Al Cairo le negoziazioni tra la “piazza” e il “palazzo” sono ancora in corso. Di ieri le due mosse con cui Tantawi, presidente del Supremo Consiglio Militare, l’organismo che di fatto guida l’Egitto, ha tentato di calmare le folle: la sospensione della Costituzione e lo scioglimento del Parlamento. Inutile perdersi in analisi a lungo raggio sull’Egitto. Non ci resta che attendere e monitorare.

Però conviene capire quale siano, in particolare, le implicazioni che la sospensione della Carta costituzionale egiziana porta in dote. Prima di tutto con essa è stata apposta la parola fine sull’applicazione delle “leggi di emergenza”, ovvero quelle previsioni legislative in vigore dall’ottobre 1981, le quali furono varate a seguito dell’assassinio del presidente Sadat, predecessore di Hosni Mubarak.

Quest’ultimo le ha mantenute in vigore per tutto il suo regno, durato, come noto, oltre trent’anni. La legislazione emergenziale concedeva alle autorità egiziane la possibilità di arrestare persone senza notificare loro i capi d’accusa, né fornire assistenza legale e neppure informare i parenti dell’avvenuto arresto. Inoltre prevedevano la possibilità di prolungare la detenzione di persone ritenute pericolose dalle forze di sicurezza. Uno strumento potentissimo, insomma.

Appare oggi evidente che la giunta militare egiziana, la quale è chiamata a traghettare il paese mediterraneo verso elezioni libere e competitive (precondizione per l’instaurazione di un governo civile democratico), sia alle prese con una dura negoziazione con la piazza dei dimostranti e con tutti partiti che da due settimane controllano le contestazioni.

Ma la giunta militare ha comunque due obiettivi di breve, se non brevissimo periodo: restaurare l‘ordine e far ripartire l’economia. Infatti l’Egitto è di fatto sull’orlo del collasso economico. Un milione e trecento mila turisti hanno abbandonato il paese dall’inizio delle contestazioni; le tasse di transito nel Canale di Suez, che fa entrare nelle casse pubbliche egiziane circa 3 miliardi di euro all’anno, sono in caduta libera.

Non solo, ma i militari sono anche alle prese con l’urgenza sicurezza su pezzi significativi del territorio nazionale come il Sinai dove le milizie beduine hanno di fatto assunto il controllo di significative porzioni di territorio.
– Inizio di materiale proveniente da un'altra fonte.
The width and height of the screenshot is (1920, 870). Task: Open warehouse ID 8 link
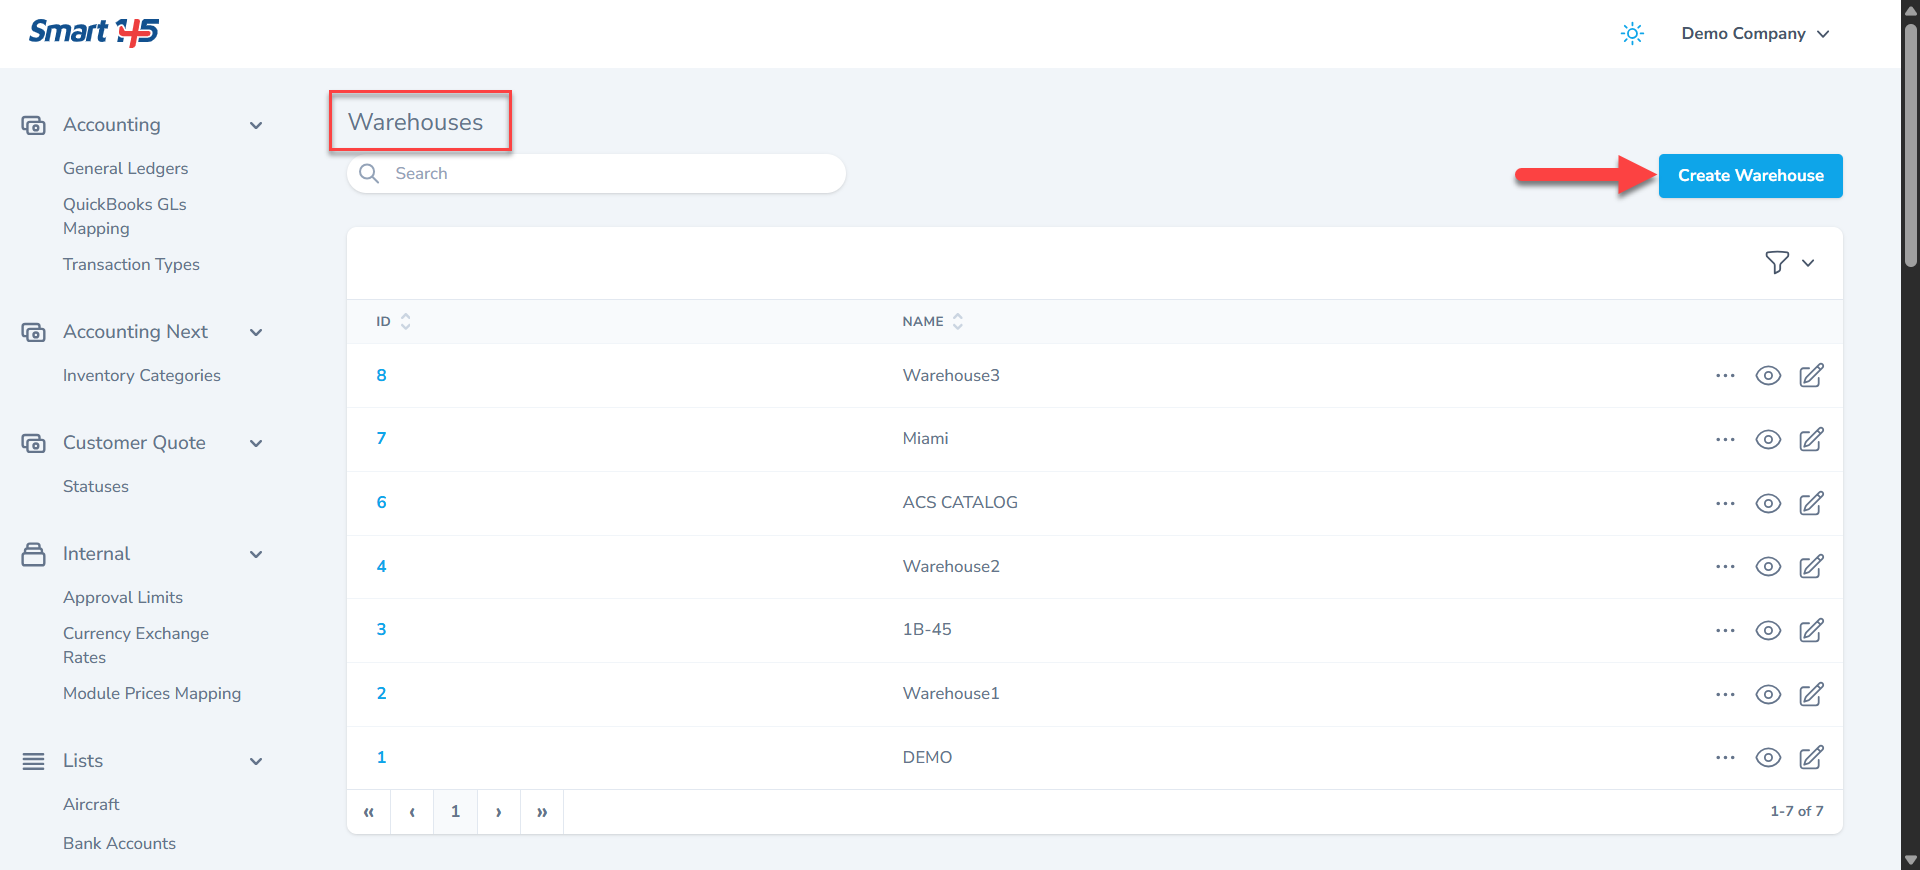pos(381,376)
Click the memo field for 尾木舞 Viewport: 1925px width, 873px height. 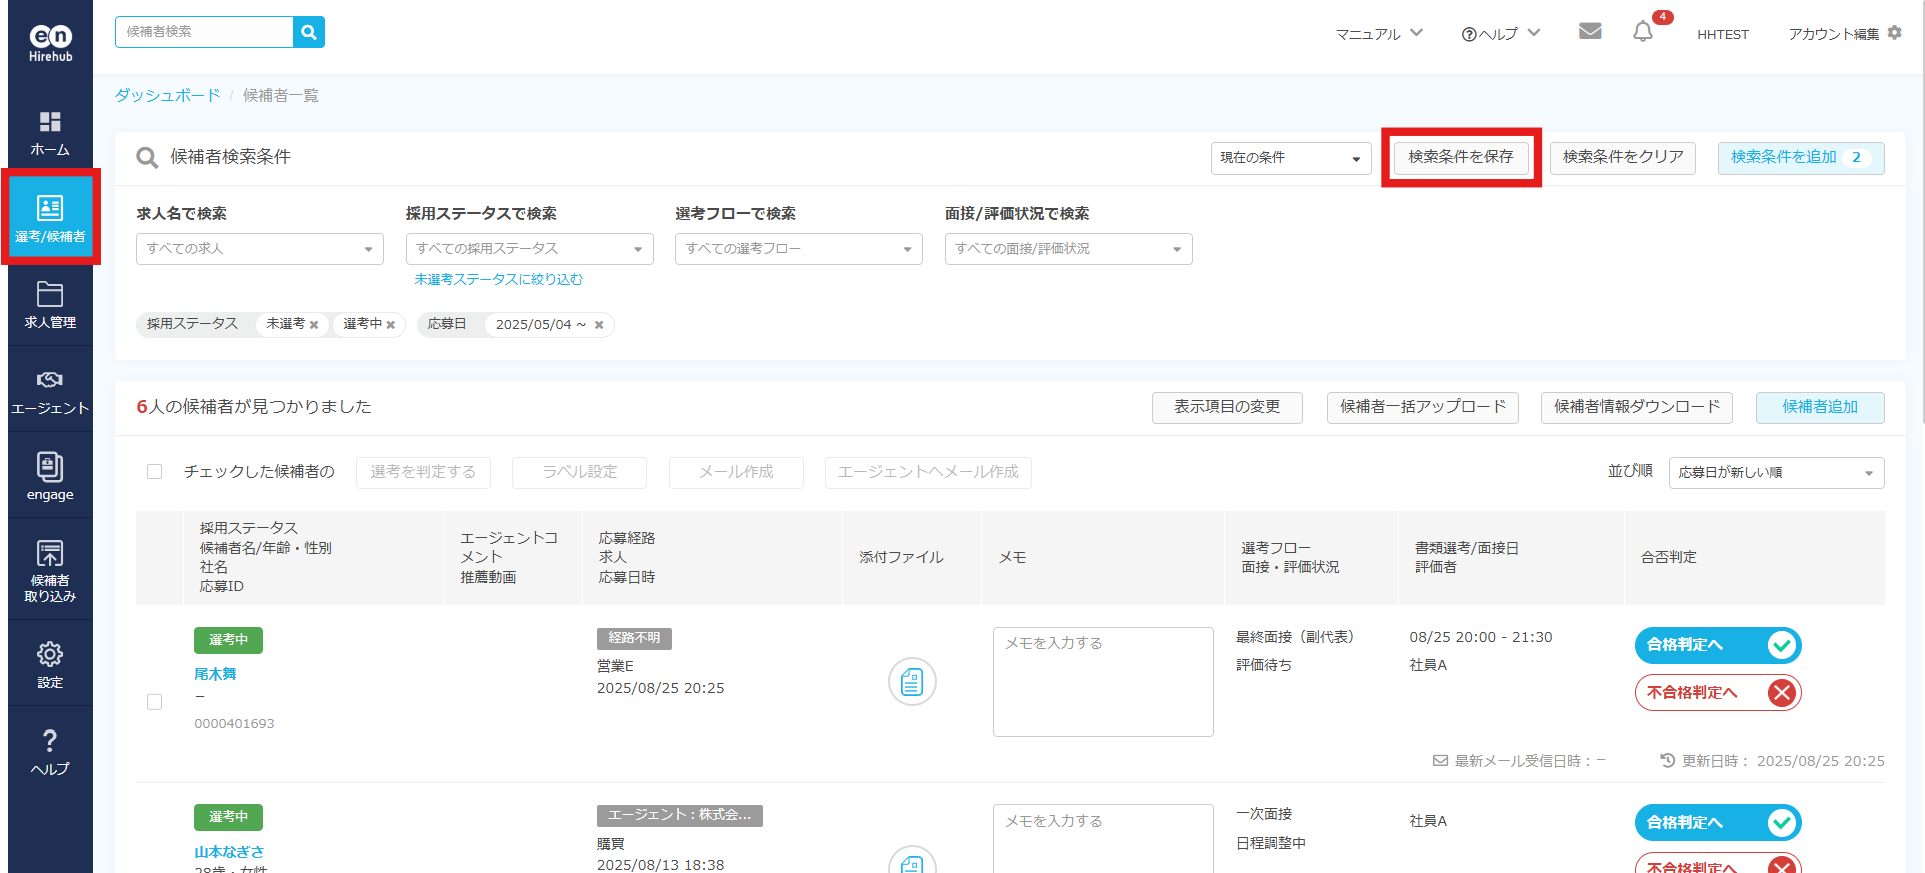point(1103,682)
Se si può, nel bel mezzo di questo marasma politico e militare, c’è anche quel conflitto di interessi che aleggia sui militari quando si parla di economia egiziana.

E’ bene ricordare infatti che direttamente e indirettamente le forze armate controllano all’incirca un terzo dell’economia reale in Egitto. Se l’ondata di piazza ha forse portato in dote novità politiche insomma, di certo non la sommossa non ha fatto arricchire i graduati.

Non ci resta che attendere. Quello che sappiamo è che il braccio di ferro tra la giunta militare e il movimento di protesta andrà avanti ancora per giorni. Per stare ai fatti sappiamo solo che un dittatore morente si è dimesso, Hosni Mubarak; che suo figlio non sarà il suo successore, Gamal Mubarak; che i militari che guidano il supremo consiglio militare hanno un presidente, Tantawi. Che costituzione e parlamento non esistono più. E in ultima analisi che il movimento di protesta non ha ancora una leadership chiara e un programma definito. Il resto, purtroppo, è solo aria fritta.